Context free language with valid Pumping Lemma use

Question

Is this language context free?

$L = \{a^kb^lb^ka^l \ | \ k,l \in \mathbb{N}\}$

Using Pumping Lemma and $z = a^nb^nb^na^n$ I find it contradicting PL.

If $z = uvwxy$ and $|vwx| \leq n$, follows:

1. $vwx$ is in either $a^n$ or $b^n$, second $b^n$, or second $a^n$. After pumping form of the word changes and thus pumped word not anymore in the language. Done

2. $vwx$ lies between $a^nb^n$ or $b^nb^n$ or $b^na^n$. When we pump down, we get $a^pb^qb^na^n$ or $a^nb^pb^qa^n$ or $a^nb^nb^pa^q$ with $p,q \leq n$. Which shows that pumped word not in the language.

Where is the error?

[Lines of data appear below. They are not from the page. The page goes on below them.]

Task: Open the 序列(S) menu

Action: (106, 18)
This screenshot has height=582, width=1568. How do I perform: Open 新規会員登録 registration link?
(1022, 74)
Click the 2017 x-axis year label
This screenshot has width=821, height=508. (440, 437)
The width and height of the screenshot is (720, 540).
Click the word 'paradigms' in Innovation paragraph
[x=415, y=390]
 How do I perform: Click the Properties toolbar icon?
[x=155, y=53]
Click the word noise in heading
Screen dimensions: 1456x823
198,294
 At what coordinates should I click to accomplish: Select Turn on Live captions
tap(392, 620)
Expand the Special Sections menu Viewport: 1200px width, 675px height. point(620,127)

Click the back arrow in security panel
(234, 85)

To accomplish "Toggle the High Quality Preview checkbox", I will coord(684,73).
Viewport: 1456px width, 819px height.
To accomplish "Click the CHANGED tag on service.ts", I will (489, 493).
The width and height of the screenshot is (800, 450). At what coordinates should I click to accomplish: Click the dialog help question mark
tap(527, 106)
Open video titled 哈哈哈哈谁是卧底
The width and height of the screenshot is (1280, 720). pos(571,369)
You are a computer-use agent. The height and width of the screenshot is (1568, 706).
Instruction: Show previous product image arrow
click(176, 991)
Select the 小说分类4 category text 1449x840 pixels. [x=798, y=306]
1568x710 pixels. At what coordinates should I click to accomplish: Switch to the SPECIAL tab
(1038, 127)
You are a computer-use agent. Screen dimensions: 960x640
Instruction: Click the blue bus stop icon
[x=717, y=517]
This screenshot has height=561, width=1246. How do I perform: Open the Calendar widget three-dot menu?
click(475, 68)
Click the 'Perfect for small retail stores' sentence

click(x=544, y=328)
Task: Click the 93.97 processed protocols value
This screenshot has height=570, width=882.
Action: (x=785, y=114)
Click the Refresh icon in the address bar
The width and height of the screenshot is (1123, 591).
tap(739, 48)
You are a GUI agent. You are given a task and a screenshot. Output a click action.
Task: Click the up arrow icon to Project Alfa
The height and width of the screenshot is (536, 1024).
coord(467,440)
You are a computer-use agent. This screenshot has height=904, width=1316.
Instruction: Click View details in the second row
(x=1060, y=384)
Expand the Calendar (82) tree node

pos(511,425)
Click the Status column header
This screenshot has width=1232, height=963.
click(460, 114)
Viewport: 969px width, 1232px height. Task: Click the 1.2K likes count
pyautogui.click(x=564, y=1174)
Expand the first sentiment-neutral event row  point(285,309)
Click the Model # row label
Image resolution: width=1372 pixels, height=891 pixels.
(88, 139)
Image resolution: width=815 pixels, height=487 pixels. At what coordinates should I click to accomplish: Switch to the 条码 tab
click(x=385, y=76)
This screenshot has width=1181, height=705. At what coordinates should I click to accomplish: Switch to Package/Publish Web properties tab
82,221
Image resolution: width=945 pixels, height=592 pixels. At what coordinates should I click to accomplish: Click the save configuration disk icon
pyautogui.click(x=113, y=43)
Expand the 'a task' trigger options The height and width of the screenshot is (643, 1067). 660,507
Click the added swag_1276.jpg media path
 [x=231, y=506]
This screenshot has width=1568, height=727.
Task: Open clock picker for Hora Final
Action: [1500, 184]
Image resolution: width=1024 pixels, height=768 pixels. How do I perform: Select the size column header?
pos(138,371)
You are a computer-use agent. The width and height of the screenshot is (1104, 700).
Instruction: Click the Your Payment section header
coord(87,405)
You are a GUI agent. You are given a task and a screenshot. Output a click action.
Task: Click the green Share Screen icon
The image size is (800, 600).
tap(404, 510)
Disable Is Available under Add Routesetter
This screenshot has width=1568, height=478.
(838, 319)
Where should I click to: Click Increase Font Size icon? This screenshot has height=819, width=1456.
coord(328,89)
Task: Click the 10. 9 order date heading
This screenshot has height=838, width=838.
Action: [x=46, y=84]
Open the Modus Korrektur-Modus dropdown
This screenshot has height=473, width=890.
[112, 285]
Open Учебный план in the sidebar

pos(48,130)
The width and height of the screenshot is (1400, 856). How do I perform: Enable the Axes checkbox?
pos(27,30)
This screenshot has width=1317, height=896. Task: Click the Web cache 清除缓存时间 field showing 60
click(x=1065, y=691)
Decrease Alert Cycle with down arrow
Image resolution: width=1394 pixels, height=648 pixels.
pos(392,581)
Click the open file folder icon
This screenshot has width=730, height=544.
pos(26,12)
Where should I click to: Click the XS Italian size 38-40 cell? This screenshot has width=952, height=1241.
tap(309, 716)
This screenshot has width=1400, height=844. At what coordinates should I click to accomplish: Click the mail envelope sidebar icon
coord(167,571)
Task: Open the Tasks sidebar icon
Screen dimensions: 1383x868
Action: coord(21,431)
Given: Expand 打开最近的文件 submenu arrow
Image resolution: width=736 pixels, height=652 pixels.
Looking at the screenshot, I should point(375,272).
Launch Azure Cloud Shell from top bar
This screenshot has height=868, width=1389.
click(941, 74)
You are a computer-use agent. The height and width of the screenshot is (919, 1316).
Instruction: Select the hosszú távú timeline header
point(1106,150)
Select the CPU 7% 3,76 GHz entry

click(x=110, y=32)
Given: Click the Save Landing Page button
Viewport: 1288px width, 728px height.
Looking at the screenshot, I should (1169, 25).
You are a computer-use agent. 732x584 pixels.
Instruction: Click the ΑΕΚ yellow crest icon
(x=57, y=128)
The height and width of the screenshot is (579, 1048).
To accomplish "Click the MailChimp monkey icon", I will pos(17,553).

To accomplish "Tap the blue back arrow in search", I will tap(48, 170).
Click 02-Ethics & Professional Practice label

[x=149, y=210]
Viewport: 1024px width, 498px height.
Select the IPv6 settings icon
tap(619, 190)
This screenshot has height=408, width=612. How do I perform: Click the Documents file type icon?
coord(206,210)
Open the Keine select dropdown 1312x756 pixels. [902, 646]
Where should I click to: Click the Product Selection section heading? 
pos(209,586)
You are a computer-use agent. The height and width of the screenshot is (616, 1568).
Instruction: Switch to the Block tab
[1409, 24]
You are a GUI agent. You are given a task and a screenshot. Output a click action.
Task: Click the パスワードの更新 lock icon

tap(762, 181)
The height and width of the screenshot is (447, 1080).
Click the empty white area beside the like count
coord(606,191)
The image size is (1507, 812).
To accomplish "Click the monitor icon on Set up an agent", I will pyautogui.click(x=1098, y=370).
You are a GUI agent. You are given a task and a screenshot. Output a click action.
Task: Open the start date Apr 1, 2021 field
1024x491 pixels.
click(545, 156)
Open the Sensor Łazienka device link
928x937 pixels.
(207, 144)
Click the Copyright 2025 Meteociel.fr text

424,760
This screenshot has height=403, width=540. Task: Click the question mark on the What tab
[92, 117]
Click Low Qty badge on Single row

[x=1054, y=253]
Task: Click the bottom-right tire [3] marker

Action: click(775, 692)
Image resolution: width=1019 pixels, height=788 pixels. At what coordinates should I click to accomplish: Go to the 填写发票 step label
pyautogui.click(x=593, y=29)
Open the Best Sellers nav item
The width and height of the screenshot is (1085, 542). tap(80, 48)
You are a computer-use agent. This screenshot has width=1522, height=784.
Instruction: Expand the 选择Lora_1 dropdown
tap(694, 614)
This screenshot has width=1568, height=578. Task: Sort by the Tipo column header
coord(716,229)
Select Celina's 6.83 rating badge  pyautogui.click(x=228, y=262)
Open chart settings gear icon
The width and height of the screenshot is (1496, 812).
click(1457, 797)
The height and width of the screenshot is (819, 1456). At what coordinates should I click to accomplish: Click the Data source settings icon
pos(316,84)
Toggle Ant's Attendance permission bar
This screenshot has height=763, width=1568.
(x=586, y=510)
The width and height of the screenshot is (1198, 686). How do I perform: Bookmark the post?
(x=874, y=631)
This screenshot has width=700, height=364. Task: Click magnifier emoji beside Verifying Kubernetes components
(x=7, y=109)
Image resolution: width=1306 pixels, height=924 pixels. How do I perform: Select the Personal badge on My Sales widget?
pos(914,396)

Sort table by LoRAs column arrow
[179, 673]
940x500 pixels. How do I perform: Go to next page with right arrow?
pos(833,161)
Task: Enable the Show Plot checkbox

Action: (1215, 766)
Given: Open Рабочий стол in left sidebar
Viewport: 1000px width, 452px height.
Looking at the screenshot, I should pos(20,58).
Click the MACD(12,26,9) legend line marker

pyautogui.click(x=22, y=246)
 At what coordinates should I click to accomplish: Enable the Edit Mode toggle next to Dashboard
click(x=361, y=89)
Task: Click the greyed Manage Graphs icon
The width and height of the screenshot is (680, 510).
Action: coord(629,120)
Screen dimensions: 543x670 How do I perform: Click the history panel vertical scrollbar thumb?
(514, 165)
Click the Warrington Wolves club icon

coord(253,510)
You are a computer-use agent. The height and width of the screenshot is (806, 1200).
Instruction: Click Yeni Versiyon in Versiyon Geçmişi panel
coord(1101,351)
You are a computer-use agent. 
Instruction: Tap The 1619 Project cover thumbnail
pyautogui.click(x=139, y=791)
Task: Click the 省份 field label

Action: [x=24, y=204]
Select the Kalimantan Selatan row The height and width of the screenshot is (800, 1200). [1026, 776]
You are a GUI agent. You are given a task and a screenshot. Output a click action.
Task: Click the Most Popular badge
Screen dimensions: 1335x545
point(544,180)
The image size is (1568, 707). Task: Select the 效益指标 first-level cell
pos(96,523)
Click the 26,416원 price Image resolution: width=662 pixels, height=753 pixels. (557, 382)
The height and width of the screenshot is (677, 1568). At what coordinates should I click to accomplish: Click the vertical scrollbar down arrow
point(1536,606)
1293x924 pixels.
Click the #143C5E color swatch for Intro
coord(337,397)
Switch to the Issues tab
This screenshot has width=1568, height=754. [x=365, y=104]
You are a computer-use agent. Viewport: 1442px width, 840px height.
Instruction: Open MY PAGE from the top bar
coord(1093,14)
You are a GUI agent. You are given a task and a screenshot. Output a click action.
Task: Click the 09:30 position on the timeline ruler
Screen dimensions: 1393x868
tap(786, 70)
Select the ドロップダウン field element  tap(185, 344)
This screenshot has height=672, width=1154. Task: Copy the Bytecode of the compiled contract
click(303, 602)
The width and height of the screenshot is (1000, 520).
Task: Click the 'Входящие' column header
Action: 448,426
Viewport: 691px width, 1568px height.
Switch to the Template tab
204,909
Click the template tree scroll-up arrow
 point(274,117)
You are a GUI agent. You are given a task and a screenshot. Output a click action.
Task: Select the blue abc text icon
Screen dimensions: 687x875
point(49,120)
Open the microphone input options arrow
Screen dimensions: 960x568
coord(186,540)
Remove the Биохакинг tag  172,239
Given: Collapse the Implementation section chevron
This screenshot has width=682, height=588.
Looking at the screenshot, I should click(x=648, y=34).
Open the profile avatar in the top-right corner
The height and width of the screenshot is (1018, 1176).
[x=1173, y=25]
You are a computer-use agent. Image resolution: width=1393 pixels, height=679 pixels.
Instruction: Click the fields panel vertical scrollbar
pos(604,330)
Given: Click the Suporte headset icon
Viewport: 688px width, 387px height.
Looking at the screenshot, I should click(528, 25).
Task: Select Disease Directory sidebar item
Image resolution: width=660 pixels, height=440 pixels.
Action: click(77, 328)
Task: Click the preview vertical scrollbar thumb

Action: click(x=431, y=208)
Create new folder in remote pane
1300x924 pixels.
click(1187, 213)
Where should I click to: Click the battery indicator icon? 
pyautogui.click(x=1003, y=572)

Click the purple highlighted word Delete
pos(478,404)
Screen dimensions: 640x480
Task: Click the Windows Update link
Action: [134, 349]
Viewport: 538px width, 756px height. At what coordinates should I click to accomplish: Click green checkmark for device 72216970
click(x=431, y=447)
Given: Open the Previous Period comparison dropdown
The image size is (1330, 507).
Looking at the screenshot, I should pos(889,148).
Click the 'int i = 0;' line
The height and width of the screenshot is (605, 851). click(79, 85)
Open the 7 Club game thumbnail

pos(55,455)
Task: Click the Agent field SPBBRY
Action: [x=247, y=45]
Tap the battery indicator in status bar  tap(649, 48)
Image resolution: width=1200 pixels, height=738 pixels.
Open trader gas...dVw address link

The language should be context free. Why PL shows that language is not context free?

Answer 1

The language is indeed context-free. Since it can be defined as $L = \{a^kb^kb^la^l\mid k,l\geqslant 0\}$, the following grammar can generate it:

$S \rightarrow XY$

$X\rightarrow AXB\mid \varepsilon$

$Y\rightarrow BYA\mid \varepsilon$

In your tentative of proof, the second case is wrongly considered. You could have $vwx \in a^*b^*$ without any problem. For example, if $u=a^{n-1}$, $v =a$, $w=\varepsilon$, $x=b$ and $y = b^{2n-1}a^n$, then for any $k\geqslant 0$, $uv^kwx^ky = a^{n-1 +k}b^{2n-1+k}a^{n}\in L$.